_Exercise details_: No line before the one holding "Go to the Home breadcrumb" is wanted; restate word for word that line and all lines after it to the end of the entries, excluding pictures.

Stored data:
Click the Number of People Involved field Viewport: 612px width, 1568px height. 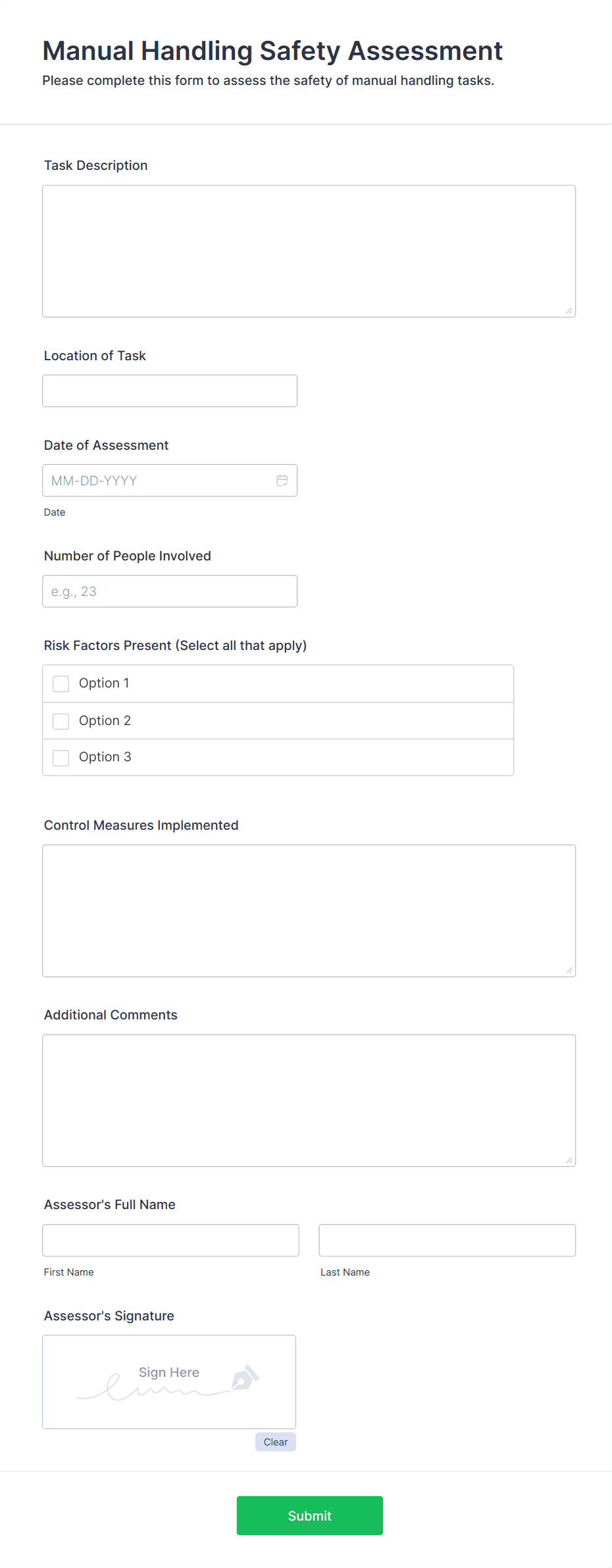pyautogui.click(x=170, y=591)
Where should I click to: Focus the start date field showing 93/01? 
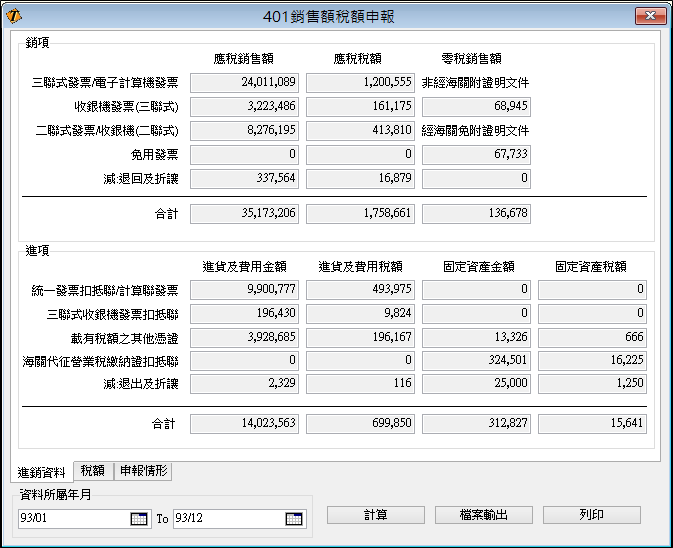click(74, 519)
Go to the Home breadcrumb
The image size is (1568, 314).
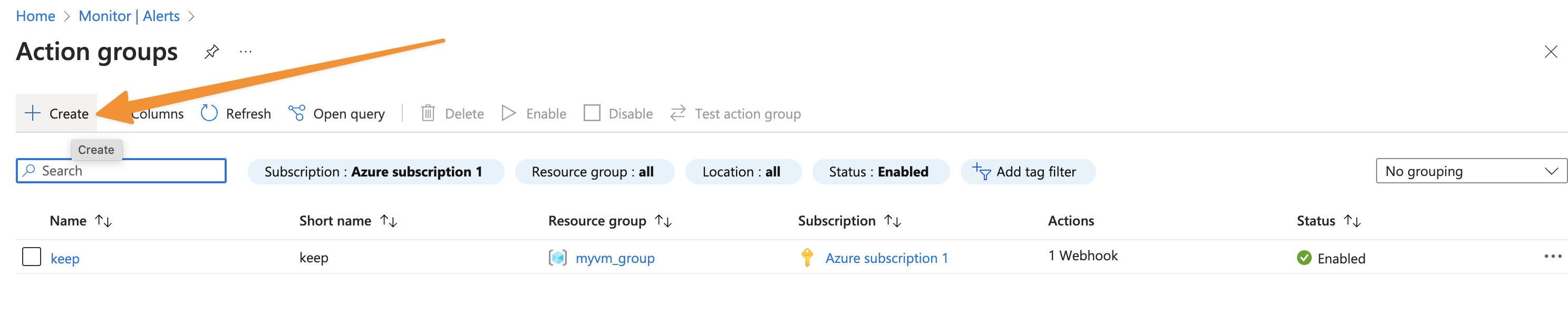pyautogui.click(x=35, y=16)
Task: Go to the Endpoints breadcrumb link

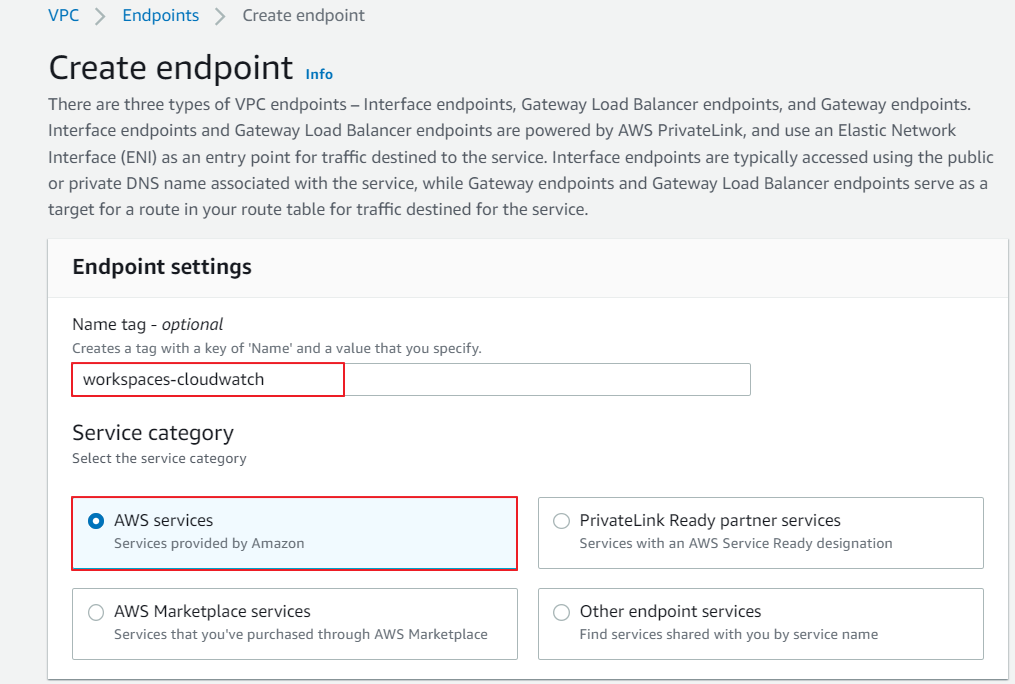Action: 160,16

_Task output_:
Go to the Home breadcrumb
The image size is (1568, 314).
pyautogui.click(x=35, y=16)
Task: Go to the Endpoints breadcrumb link

Action: 160,16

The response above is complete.